Mia : L’eleganza è quel mezzo che invece ci permette di esternare la bellezza. Anche i questo caso, sono i modi e i gesti sinuosi e in armonia con ciò che ci circonda che rendono qualcosa “elegante”. È come guardare una fotografia di nudo femminile, ci sono nudi che sono estremamente volgari, il viso, la posizione delle mani, del corpo, le luci, tutto porta a quello, e ci sono nudi che sono così sinuosi, così particolarmente morbidi, da esaltare solo l’eleganza, tralasciando tutto il resto. Li ti accorgi dell’eleganza di un corpo, non del suo essere stato messo a nudo.
Riccardo: L’eleganza è un’attitudine alla leggiadria, è una caratteristica spirituale che permea di sé ogni gesto, ogni parola, perfino l’odore di un individuo, è elegante quella donna che sa fluttuare nell’aria come un foulard mosso dal vento…
Ha ancora senso, in questi anni, secondo voi, la parola lusso?
Mia: Il concetto di lusso cambia continuamente, ormai é diventato lusso ciò che è sempre stato normale. È lusso mangiare Biologico, è lusso andare in vacanza, è lusso avere del tempo. Dunque dipende da cosa intendiamo per Lusso. Bisognerebbe fermarsi tutti quanti e rivedere quali sono le priorità di questa società, che oggi sta crollando, poi tornare a parlare di Lusso e dargli un senso, il giusto senso che dovrebbe avere.

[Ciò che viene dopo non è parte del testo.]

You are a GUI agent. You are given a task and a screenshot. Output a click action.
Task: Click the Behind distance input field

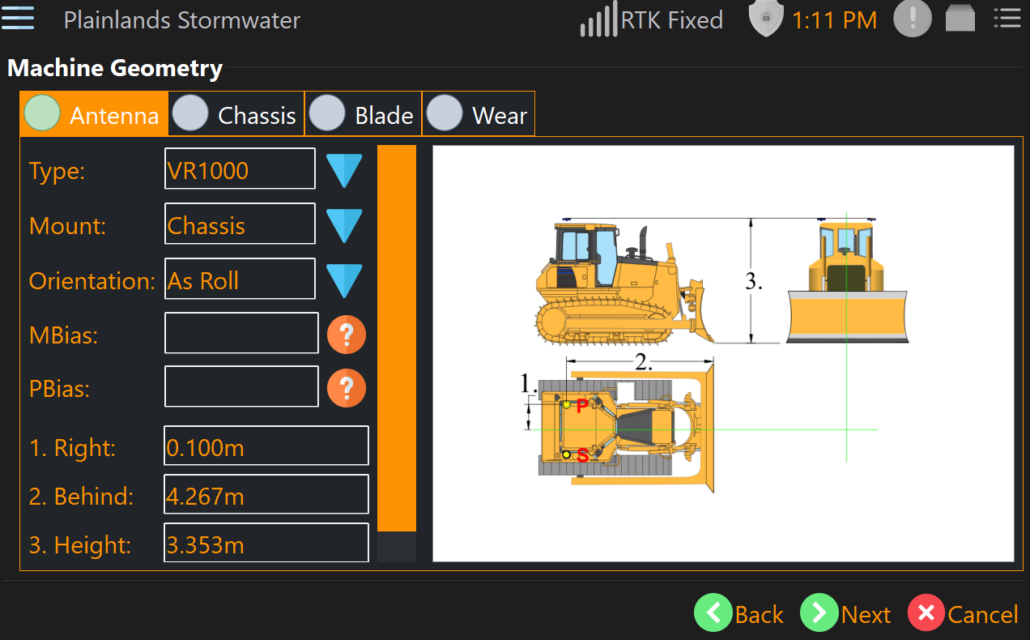(266, 496)
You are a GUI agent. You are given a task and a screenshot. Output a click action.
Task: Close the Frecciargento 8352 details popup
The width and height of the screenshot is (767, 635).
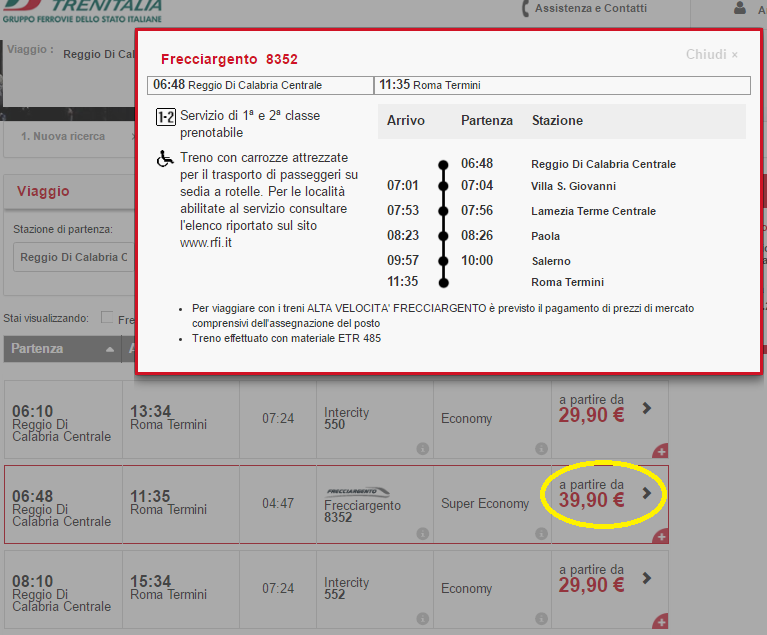(x=711, y=55)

Riccardo: in questi ultimi anni la parola lusso è stata disintegrata, per colpa dei finanziamenti liberi, dove la singola persona poteva permettersi “quell’oggetto” aprendo un mutuo e quindi distruggendo il senso del “poterselo permettere”. La parola lusso va di pari passo con il concetto di classe sociale. Con ciò non sto dicendo che la classe sociale sia una cosa giusta, ma è anche vero che se non ci fosse disparità monetaria tra le persone il lusso non esisterebbe, poi ovviamente ci sarà sempre quel qualcosa che in pochi si potranno permettere.
Cosa ci dobbiamo aspettare da Miryaki per il futuro?
Mia: Stiamo lavorando a un cambiamento, proprio per legarci al discorso di prima, noi guardiamo oltre e non abbiamo paura di fare nuove scommesse e di cambiare le carte in tavola. Dunque l’idea è quella di continuare a lavorare come stiamo facendo, mettendo tanto di nuovo, soprattutto nelle collezioni, e sperando di non stancarvi mai.
Riccardo: Il nostro lavoro è prima di tutto divertimento e fin quando riusciamo a trasmettervi questo, vuol dire che stiamo riuscendo bene nel nostro intento. Aspettatevi dunque di emozionarvi sempre guardando i nostri lavori, perché dietro ognuno di questi c’è molto più che semplice passione.
Tutte le foto pubblicate sono relative alla collezione Miryaki a/i 2012-13.